The chicken auditory brainstem is comprised of nuclei responsible for binaural sound processing. A single coronal slice preparation maintains the entire circuitry while the cultured approach provides a unique preparation to study the development of neuronal structure and auditory function at the molecular, cellular and network levels.
The chicken auditory brainstem is a well-established model system that has been widely used to study the anatomy and physiology of auditory processing at discreet periods of development 1-4 as well as mechanisms for temporal coding in the central nervous system 5-7.
Here we present a method to prepare chicken auditory brainstem slices that can be used for acute experimental procedures or to culture organotypic slices for long-term experimental manipulations.

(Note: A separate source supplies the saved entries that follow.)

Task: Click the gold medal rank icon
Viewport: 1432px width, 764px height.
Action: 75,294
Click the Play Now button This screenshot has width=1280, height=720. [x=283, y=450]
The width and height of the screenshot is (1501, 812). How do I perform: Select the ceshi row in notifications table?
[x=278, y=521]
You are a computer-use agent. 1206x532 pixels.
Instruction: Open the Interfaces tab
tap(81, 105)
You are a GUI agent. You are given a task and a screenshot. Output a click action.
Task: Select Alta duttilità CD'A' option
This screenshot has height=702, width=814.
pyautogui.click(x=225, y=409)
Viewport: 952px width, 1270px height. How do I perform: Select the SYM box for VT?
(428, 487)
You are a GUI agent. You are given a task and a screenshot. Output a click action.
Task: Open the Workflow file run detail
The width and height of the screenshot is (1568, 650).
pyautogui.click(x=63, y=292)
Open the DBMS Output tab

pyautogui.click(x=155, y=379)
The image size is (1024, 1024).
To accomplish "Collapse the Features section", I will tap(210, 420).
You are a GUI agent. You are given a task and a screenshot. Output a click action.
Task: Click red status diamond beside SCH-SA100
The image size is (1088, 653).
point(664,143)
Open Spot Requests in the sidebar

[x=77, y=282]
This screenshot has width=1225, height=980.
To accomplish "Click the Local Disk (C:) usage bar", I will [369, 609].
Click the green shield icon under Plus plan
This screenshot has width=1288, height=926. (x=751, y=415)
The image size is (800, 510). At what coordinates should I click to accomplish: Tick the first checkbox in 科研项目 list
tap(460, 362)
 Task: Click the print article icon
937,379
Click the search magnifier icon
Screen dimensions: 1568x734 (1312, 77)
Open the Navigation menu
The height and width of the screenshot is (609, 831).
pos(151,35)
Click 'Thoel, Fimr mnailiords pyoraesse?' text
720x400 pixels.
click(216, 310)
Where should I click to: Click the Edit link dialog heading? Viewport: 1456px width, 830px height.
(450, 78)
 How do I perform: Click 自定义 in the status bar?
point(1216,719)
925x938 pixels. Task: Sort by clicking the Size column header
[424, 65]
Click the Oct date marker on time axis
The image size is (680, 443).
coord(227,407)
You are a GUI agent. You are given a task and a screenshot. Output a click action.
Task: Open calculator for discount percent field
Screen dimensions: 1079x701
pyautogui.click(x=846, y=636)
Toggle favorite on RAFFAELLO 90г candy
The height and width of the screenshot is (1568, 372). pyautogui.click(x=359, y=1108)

The chicken auditory brainstem is composed of nucleus angularis, magnocellularis, laminaris and superior olive. These nuclei are responsible for binaural sound processing and single coronal slice preparations preserve the entire circuitry. Ultimately, organotypic slice cultures can provide the opportunity to manipulate several developmental parameters such as synaptic activity, expression of pre and postsynaptic components, expression of aspects controlling excitability and differential gene expression
This approach can be used to broaden general knowledge about neural circuit development, refinement and maturation.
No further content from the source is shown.